Strange signals from a distant star are defying natural explanation. There is a remote chance that they could be from an ‘alien megastructure’
There’s a new mystery in the universe and it goes by the name KIC 8462852. It is a star approximately 1500 light years away from the Earth, and displays a strange pattern of dimming that has astronomers scratching their heads.
With many natural causes apparently ruled out, there is even the suggestion that the signals could be caused by a giant structure, built in space near the star, presumably by extraterrestrials.
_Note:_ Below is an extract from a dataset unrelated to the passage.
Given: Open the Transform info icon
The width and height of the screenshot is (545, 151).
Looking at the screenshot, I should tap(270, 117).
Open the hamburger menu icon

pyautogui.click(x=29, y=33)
The unexplained signals have been found in data collected by Nasa’s Kepler Space Telescope. The mission was launched in 2009 and was designed to find planets by looking for the small dip in light caused when a planet passes in front of the star and blocks a small portion of the light.
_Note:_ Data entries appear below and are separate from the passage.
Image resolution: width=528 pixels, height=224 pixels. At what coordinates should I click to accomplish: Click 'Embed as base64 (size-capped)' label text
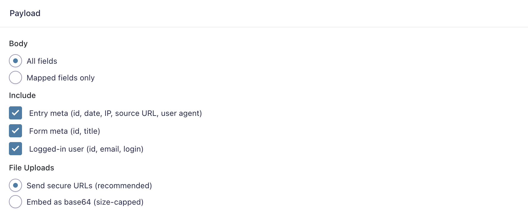[x=85, y=202]
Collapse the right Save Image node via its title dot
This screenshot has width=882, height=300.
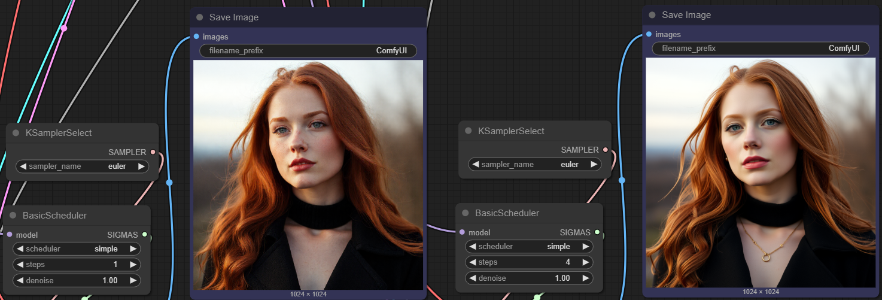[652, 15]
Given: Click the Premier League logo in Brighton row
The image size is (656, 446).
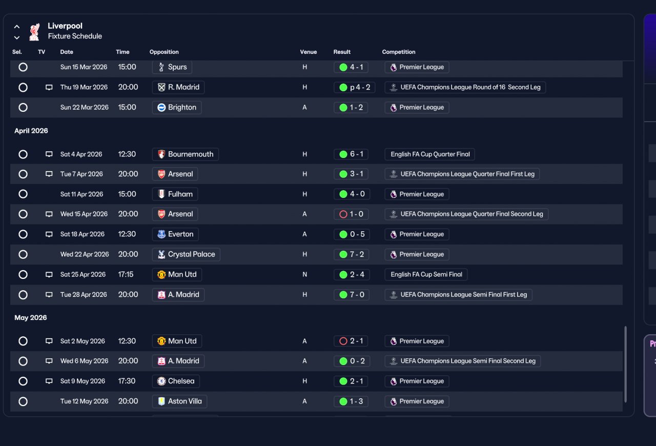Looking at the screenshot, I should pyautogui.click(x=394, y=108).
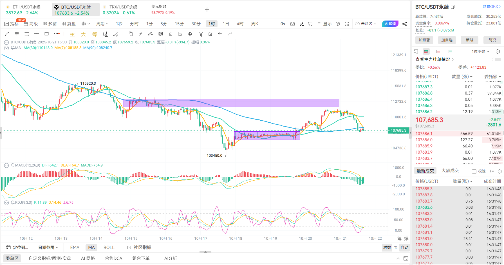The image size is (504, 265).
Task: Click the share icon next to AI解读
Action: click(x=404, y=24)
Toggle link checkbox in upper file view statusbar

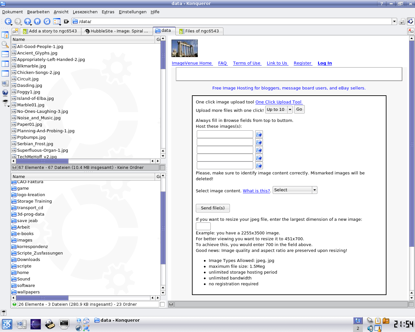tap(162, 168)
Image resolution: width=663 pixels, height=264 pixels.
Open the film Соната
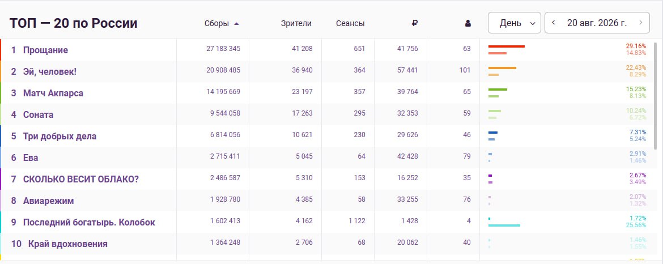point(38,115)
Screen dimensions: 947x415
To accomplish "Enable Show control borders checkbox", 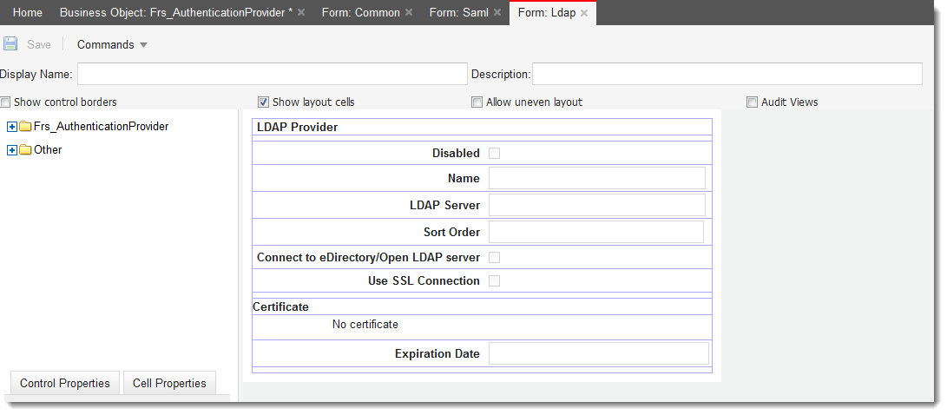I will tap(5, 102).
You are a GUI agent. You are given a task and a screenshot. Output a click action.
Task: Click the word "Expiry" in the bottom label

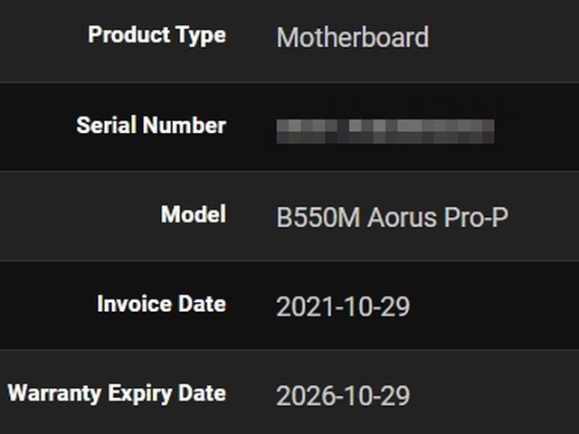[x=145, y=393]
It has been remarkably successful adding thousands of planets to the known roster. But in all the 150,000 stars that Kepler has monitored, none have ever looked like KIC 8462852. It stands out because the star dims so dramatically.
Whereas a planet will drop the light by a percent or two at most, this star dims by up to 20 percent. Also unlike a planet, which orbits the star and causes the drop to repeat, these dimmings took place at random intervals during the 1600 days that Kepler was monitoring the star.
Around the 800-day mark, the star’s light dropped by 15 percent, Then around the 1500-day mark, there was a flurry of dimming with one dropping 20 percent of the starlight. To fall that much, the object passing in front of the star must be almost half the diameter of the star. Yet Jupiter, the largest planet in our solar system, is only one-tenth the diameter of the Sun.
To rub salt into the wound, KIC 8462852, is estimated to be about 1.5 times larger than the sun, making the necessary object vast indeed. So it cannot be a planet.